Yes, small wonder that I return to this park again and again.
We're hungry. We have our favorite coffee shops in this neighborhood and we check them out, one by one, settling in the end on old reliable MiTo -- a half a block from my childhood home! Coincidence?
It's a bookish place and it invites a thought or two on how our attitudes towards books, toward reading matter, have changed. (For instance, quite recently, I've come back to French murder mysteries. Is it a return to the exquisite feeling of wanting to reach the end of the story line, even as it's dreadful to reach the end, because it signals finality?)
Revived, we continue our walk. Toward the Old Town... (cafes are bringing back the traditional sling back chairs...)
...And down the incline, toward the riverwalk, where the seating arrangements are even more interesting.
It's not terribly hot, but the splash pad here remains popular. Oh, a few come equipped with a swimsuit.
But most kids just make do...
The adults? For them, it's all about taking it easy... (Unlike Paris, this riverside "beach" remains open all summer long.)
And now it's evening. My newest friends -- my incredible architect/designer (who is fully responsible for everything that's good about my apartment's interior) and her (also architect) husband are, along with their youngest child, meeting me for a dinner by the river. And so I am back on the riverwalk -- it's a mere 7 minute stroll from my apartment! How good is that!
As I wait for them, I see animated groups of people, decked out in red and white. It's momentarily confusing -- these are the colors of the Badger teams back home! Wisconsin colors! Where am I??
I'm by the river in Warsaw, near a bridge that leads to the stadium where there will be a game tonight.
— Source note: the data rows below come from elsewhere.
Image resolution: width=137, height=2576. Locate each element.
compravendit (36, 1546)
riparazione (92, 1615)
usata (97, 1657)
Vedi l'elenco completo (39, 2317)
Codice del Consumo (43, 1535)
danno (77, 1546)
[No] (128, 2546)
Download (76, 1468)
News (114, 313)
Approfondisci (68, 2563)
No, not Badger football. Rather, a match between Poland and the Serbs (I think.) In, of all things, volley ball.
No rowdy drunken crowds here. Just young people, heading out to root for the home team.
For us, it's dinner time. There are many, many indoor and outdoor places to choose from. I let my friends pick a spot. Italian! With excellent , fresh and honest pizza for us all.
The sun has set as we stroll back. The bridge, the one that we always used to cross to head up north to my grandparents' village home -- shines in bright and ever changing colors. Like the bridge spanning the Bosphorus in Istanbul, only different. (Or, aren't we all pretty much the same?)
A beautiful evening in Warsaw, Poland. All it needs is all my crew of beloveds from the other side of the ocean here with me and it would be pretty darn perfect.